By Jennifer Spitzer
Earlier this week I found an online thread between several business owners who were discussing marketing strategy. I had to jump in because the topic was new homeowner marketing and its relevance to the furniture industry. The conversation was initiated by Randy*, who has been thinking about developing a campaign to target the audience but wanted to know how often the move event triggers spending in the furniture category.
David* jumped in to say “There is probably some connection between the move event and the decision to buy furniture”.
Probably? I’ll get to that in a moment.
Clint* joined in to say people may want furniture when they move into a new home but their budget has been blown on the house, so you may be better off targeting homeowners who have lived in their primary residence longer.
Joe’s* opinion is that new homeowners are broke and you would be better off targeting college students immediately upon graduation because they have more disposable income. (I'm going to save that one for another day).
I get excited when I read these types of comments because I know these are business people who need help.

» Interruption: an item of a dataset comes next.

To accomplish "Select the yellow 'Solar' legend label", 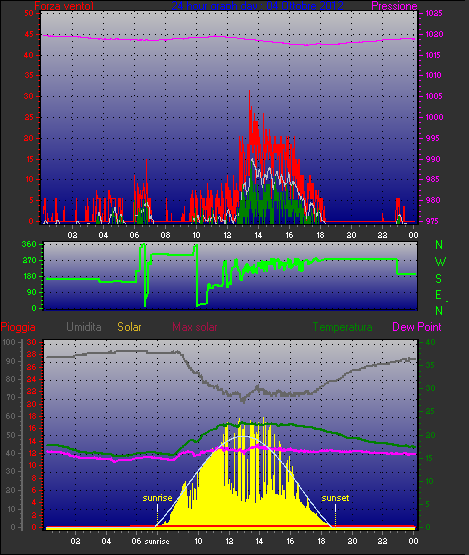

The fact of the matter is, if you are in the furniture business and you’re not targeting new movers – you are missing out on an incredible opportunity. New homeowners are THE single most predictable audience for purchasing furniture. Over the last ten years, research has proven time and time again that over 75% of new homeowners will make a furniture purchase as a result of the move event. Many of those consumers will make their purchase within the first three months. We also know for a fact that this audience will spend more than a non-moving consumer and they’re likely to make multiple purchases for the next 12-18 months. All of this is backed up by a combination of survey data, industry research and analysis of long-term direct mail marketing campaigns.
If you operate a furniture business, no matter how big or small, talk to someone who knows how to put you in front of this audience at the right time with the right message and offer. Even if you find that there isn’t a significant amount of new mover activity in your trade area, it’s better to reach 1,000 highly targeted consumers who you KNOW are in the market for your product, than to reach 100,000 people who aren’t ready to buy.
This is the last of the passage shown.